1. Does an LLC Have Shareholders
2. Benefits of an LLC
3. Differences Between a Shareholder and Member
4. Business Management
5. Transfer of Ownership
6. Repayment to Creditors
7. Profit Distribution

Does an LLC Have Shareholders

Does an LLC have shareholders? The short answer to this question is no. However, before you make any decisions regarding whether to file an LLC (Limited Liability Company) or corporation, you should know of the differences between shareholders in a corporation and members in an LLC.

LLCs generally don’t have shareholders, officers, or directors. Rather, the owners of the LLC, also referred to as members, oversee the daily operations of the business. Furthermore, an LLC does not have stock for this same reason.

Benefits of an LLC

Although an LLC doesn’t have shareholders nor do they issue stock, there are still many benefits to operating an LLC, including the following:

• Pass-through taxation

• Limited liability for members

• Issuance of bonds

While the LLC offers limited liability for its members, there is a greater possibility of piercing the corporate veil for members in an LLC as opposed to shareholders in a corporation. This means that if a lawsuit is brought against the LLC for allegations of fraud, the plaintiff can pierce the corporate veil and hold the member(s) personally liable.  

While an LLC cannot issue stock, it can issue bonds to non-members of employees of the company. Bonds are considered a debt instrument that helps an LLC raise capital to expand and grow.

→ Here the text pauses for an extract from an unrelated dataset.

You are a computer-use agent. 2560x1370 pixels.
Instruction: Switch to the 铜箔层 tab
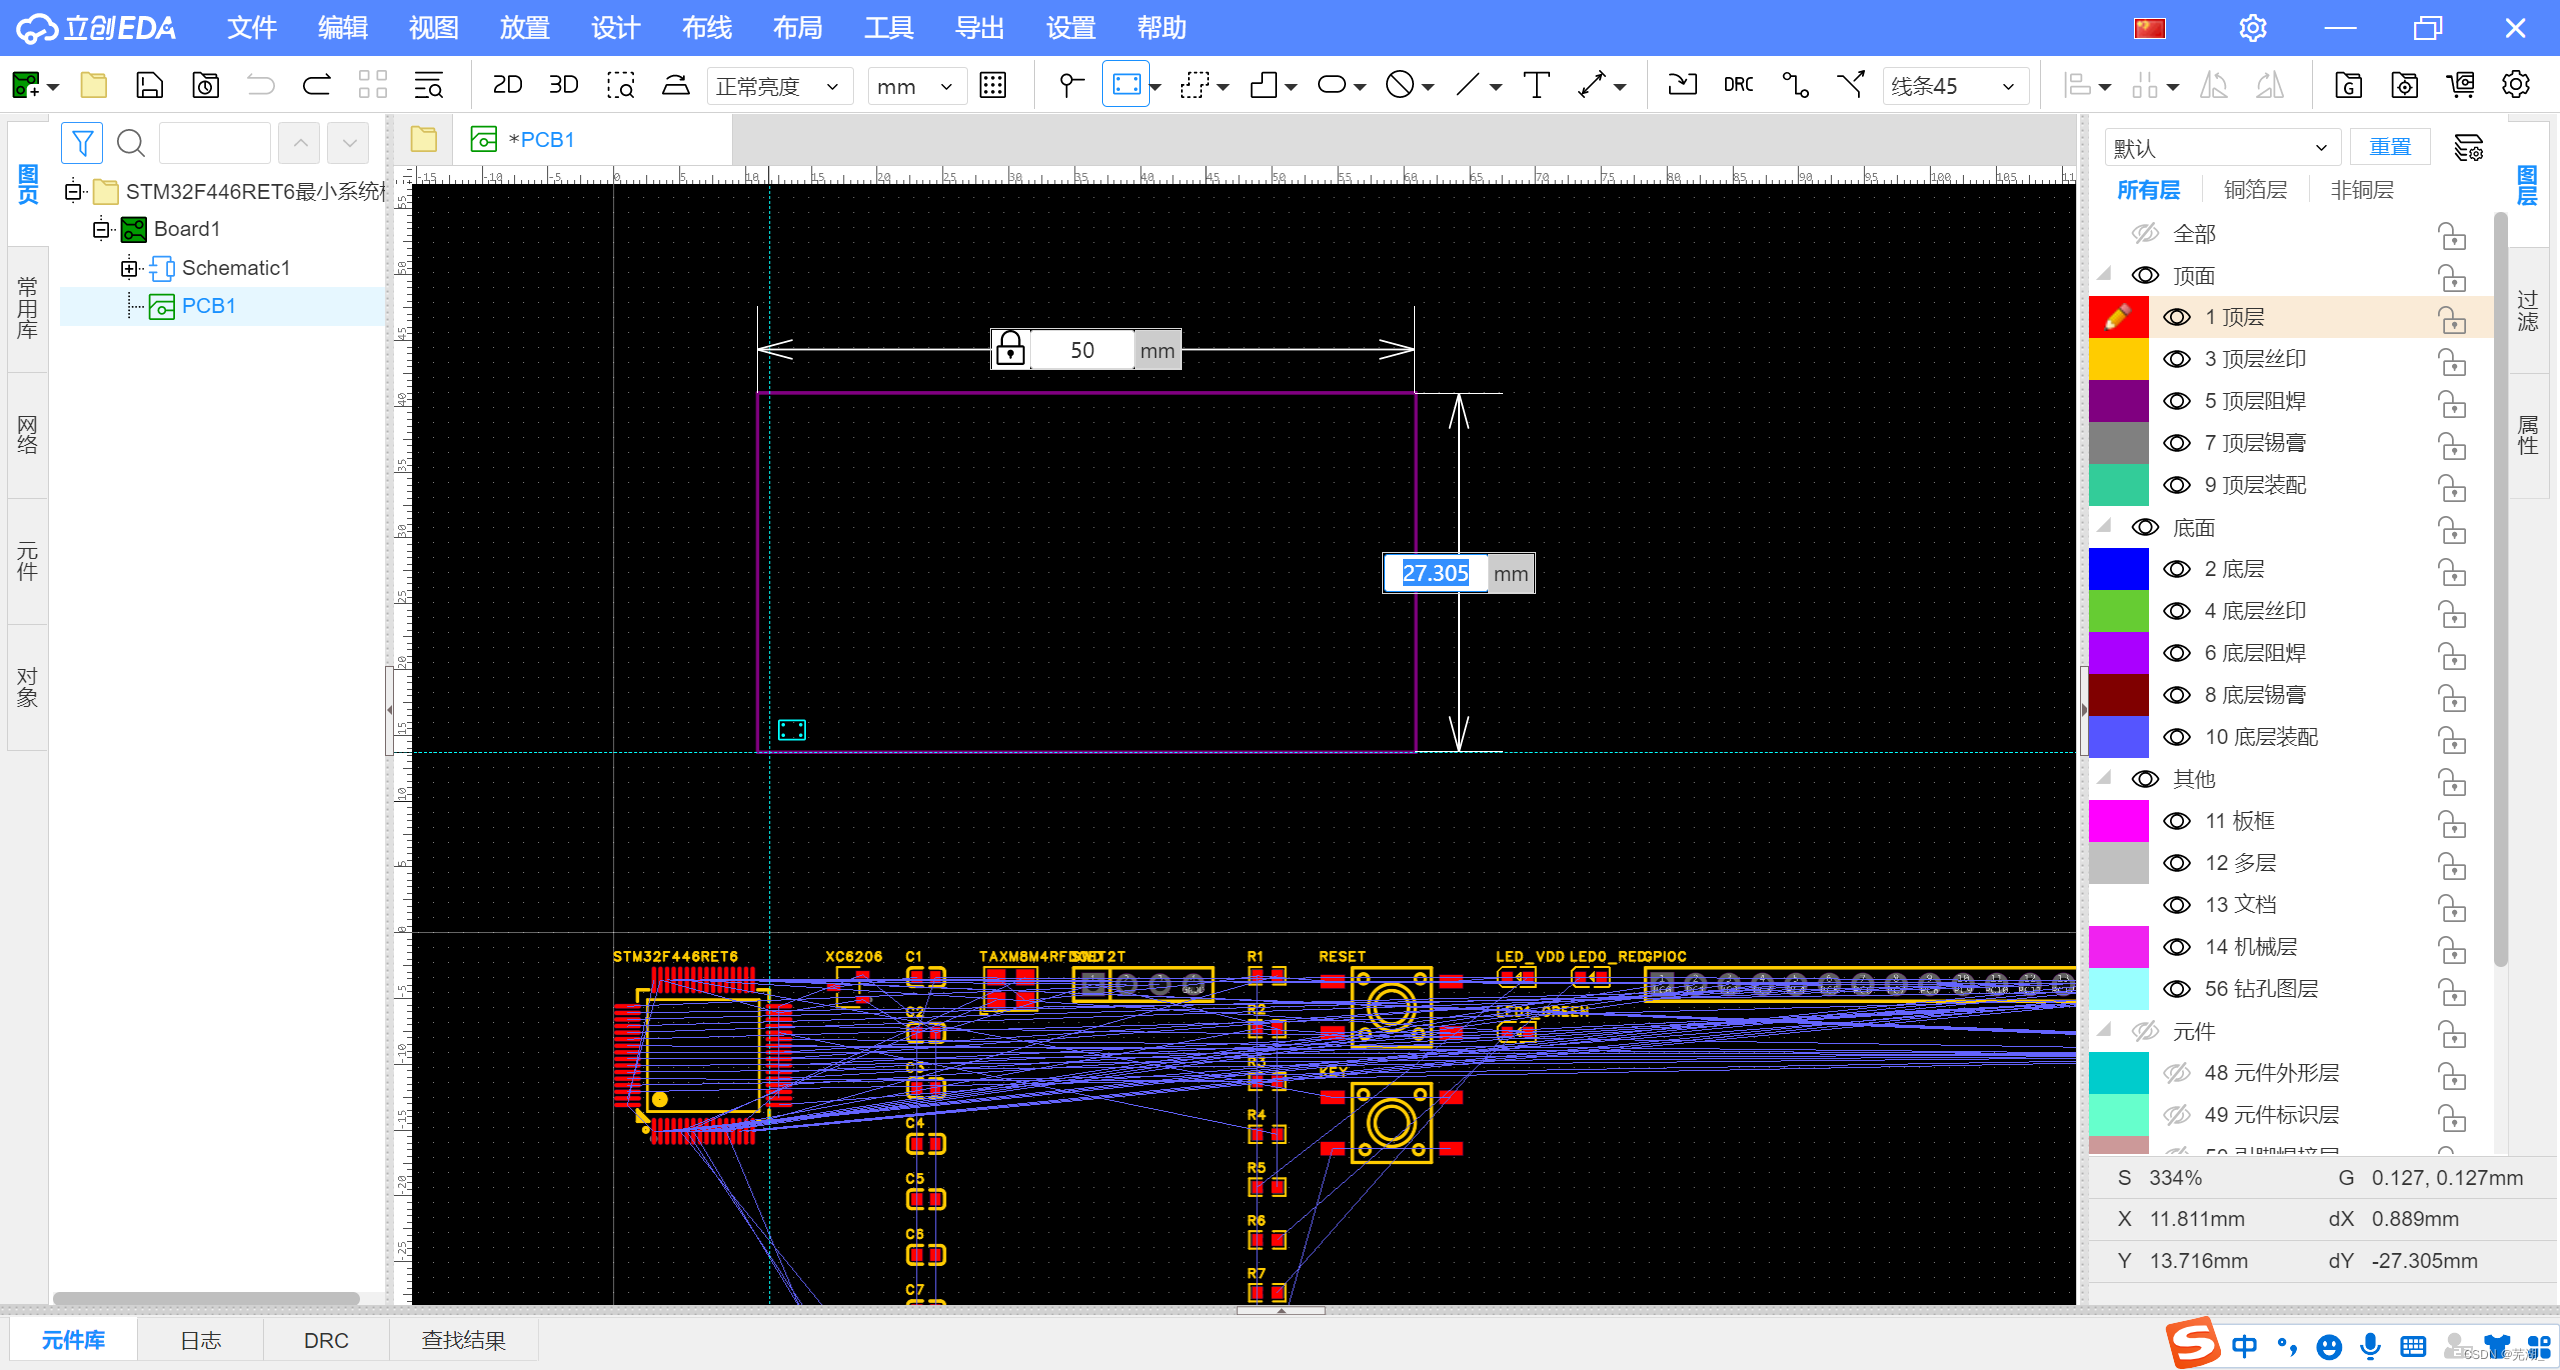[x=2255, y=190]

Differences Between a Shareholder and Member

While both shareholders and members have ownership interest in their respective businesses, there are many differences between these two types of ownership, particularly with regard to the following:

• Rights to manage the business

• Rights to transfer ownership interest

• Repayment to creditors

• Profit distribution

In addition to the difference in ownership, it is evident that LLCs and corporations operate differently, especially when it comes to tax treatment.

Business Management

The management of an LLC is setup in the company’s operating agreement, and must be agreed upon by all members of the business. The agreement will specify how the LLC will be managed, and what roles and responsibilities each member will have. This document will also lay out the decision-making process for transfer of ownership rights, what happens when a member dies or goes bankrupt, how to dissolve the business, and the voting rights of each member.

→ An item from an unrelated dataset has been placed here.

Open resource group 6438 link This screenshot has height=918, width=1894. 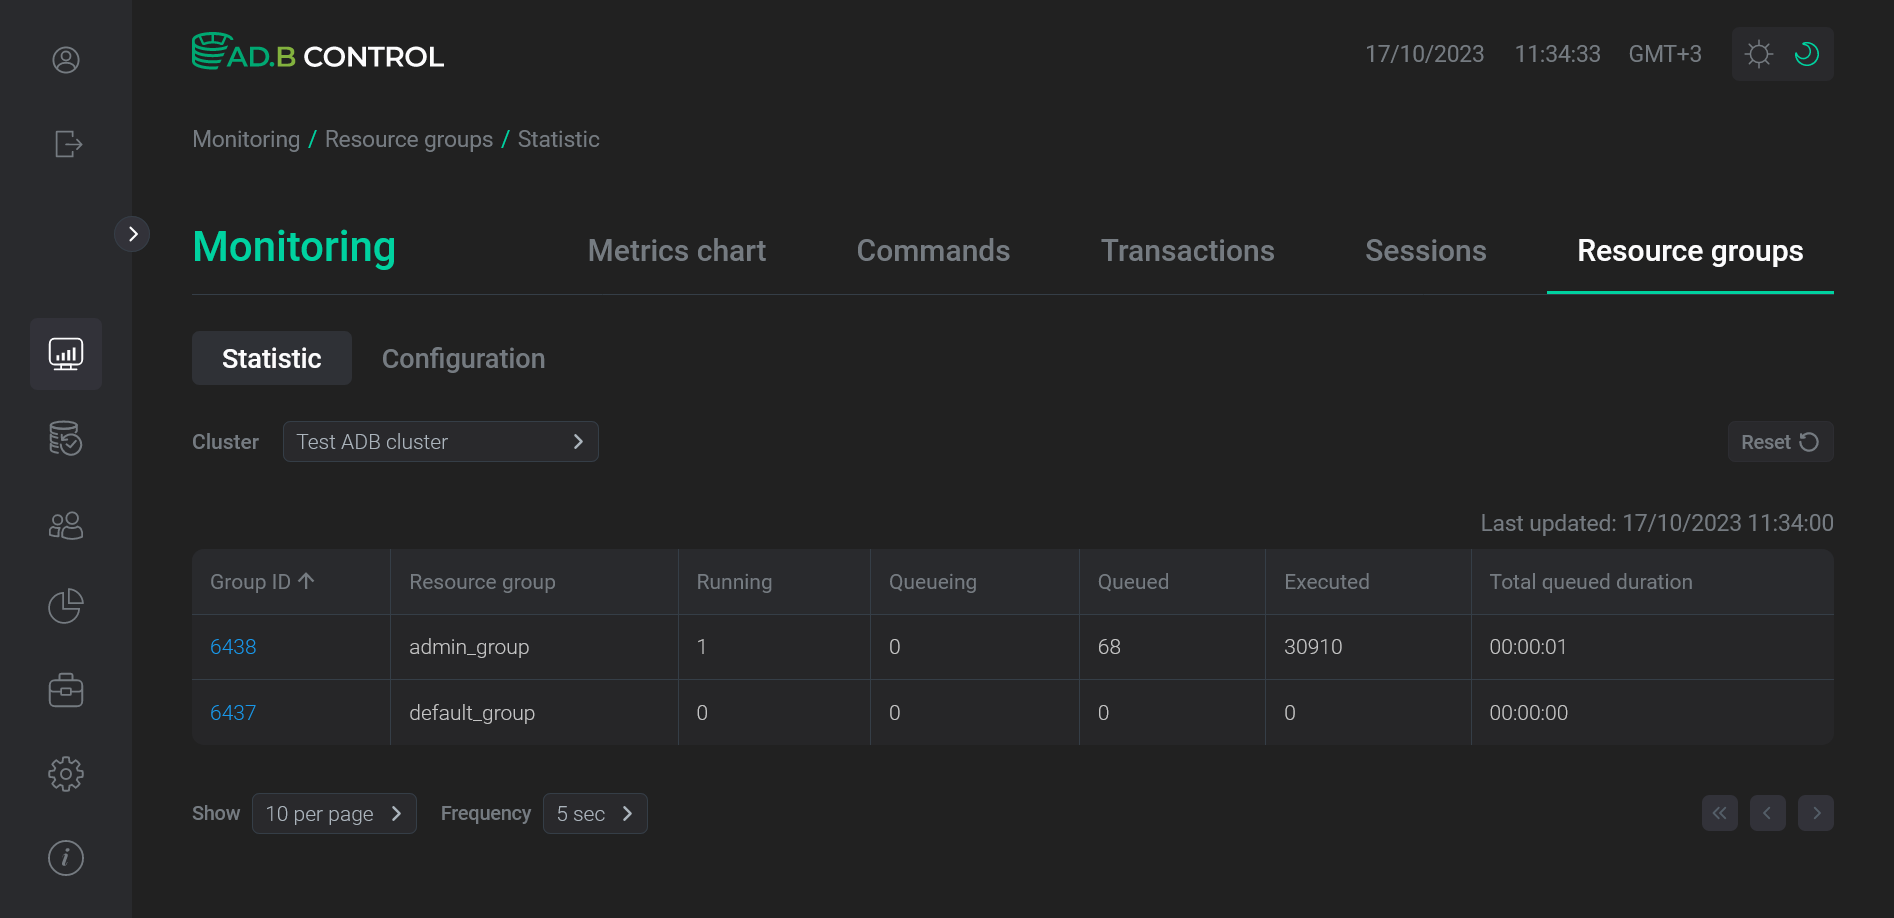[233, 646]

The management structure of a corporation, however, is more formal and controlled by state statute. The owners of the corporation are shareholders who receive stock certificates. These shareholders then choose a board of directors on a yearly basis. These directors will set rules and decision-making processes for the corporation. The board of directors will also obtain additional officers as needed. Therefore, while the board of directors comes up with the management structure, it is the officers who oversee the daily operations of the business.

Transfer of Ownership

In a corporation, each owner (shareholder) has an equal percentage of ownership, along with equivalent voting powers. LLC members, however, can have disproportionate ownership interests, depending on how much money each member contributes to the LLC.

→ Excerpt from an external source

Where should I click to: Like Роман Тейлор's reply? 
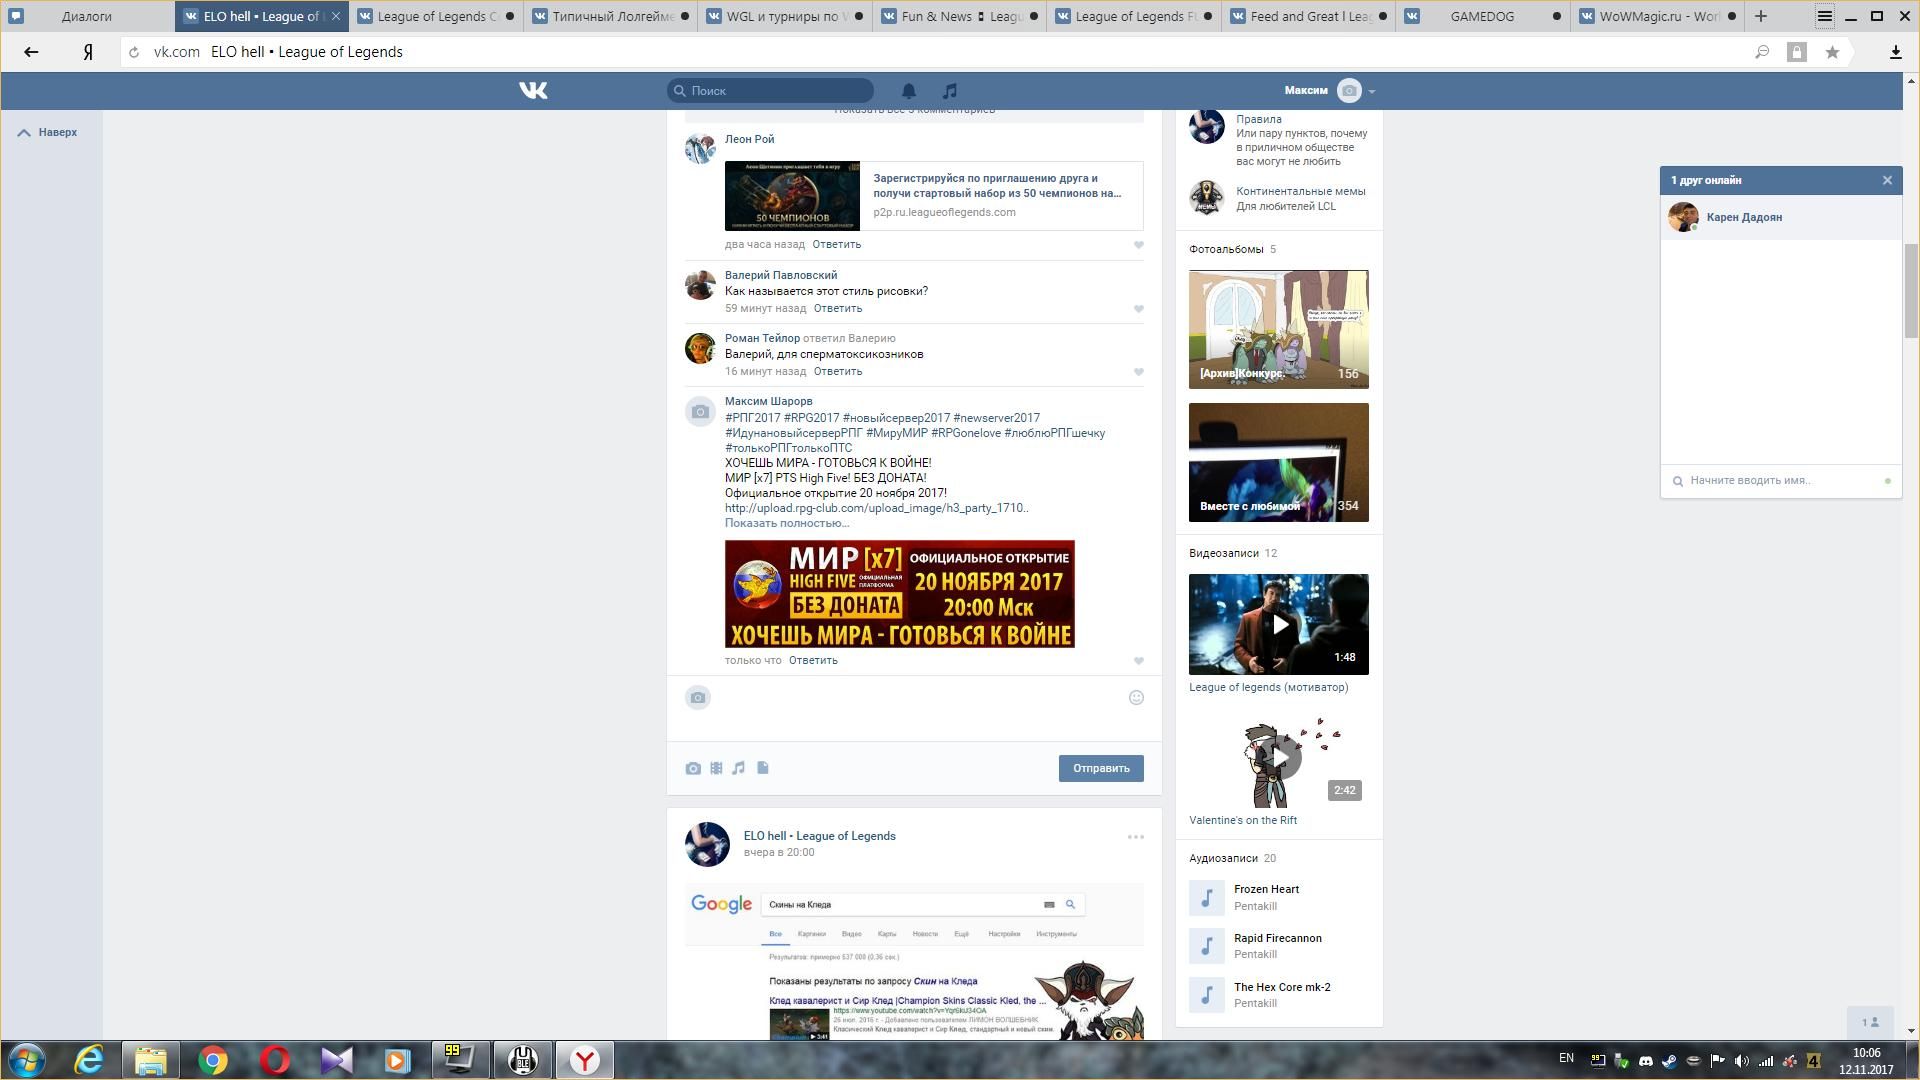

In terms of the right to transfer ownership, C corporations can issue shares to different stock classes. Keep in mind that C corporation profits are taxed at the corporate and shareholders level (double taxation), therefore, small businesses usually choose to operate either an LLC or S corporation. S corporations can only issue one class of stock, with no more than 100 shares being given out. This means that the S corporations number of shareholders is limited since there are so few shares.

LLCs have no limit on the number of members – and the ownership of each member can be entirely different from another member. For example, one member might have 5% ownership in the LLC, whereas another member could have 45% ownership in the LLC. With that said, the member with 5% ownership could have more rights and responsibilities than the member with 45% ownership. This is all laid out in the LLC operating agreement.

Repayment to Creditors

Creditors can take all shares that are given out in an S corporation. For this reason, if a creditor takes enough shares in the S corp, the creditor could now have an ownership stake in the business. However, creditors of an LLC can only take the charging order, meaning that a creditor can take no more than what the LLC member invested into the company.

Profit Distribution

The LLC operating agreement can indicate that interest in profits can only be distributed to certain members. However, S corp profits are distributed based on the number of shares each shareholder has. Keep in mind that the income earned by LLC members must be included on their personal tax returns as self-employment taxes.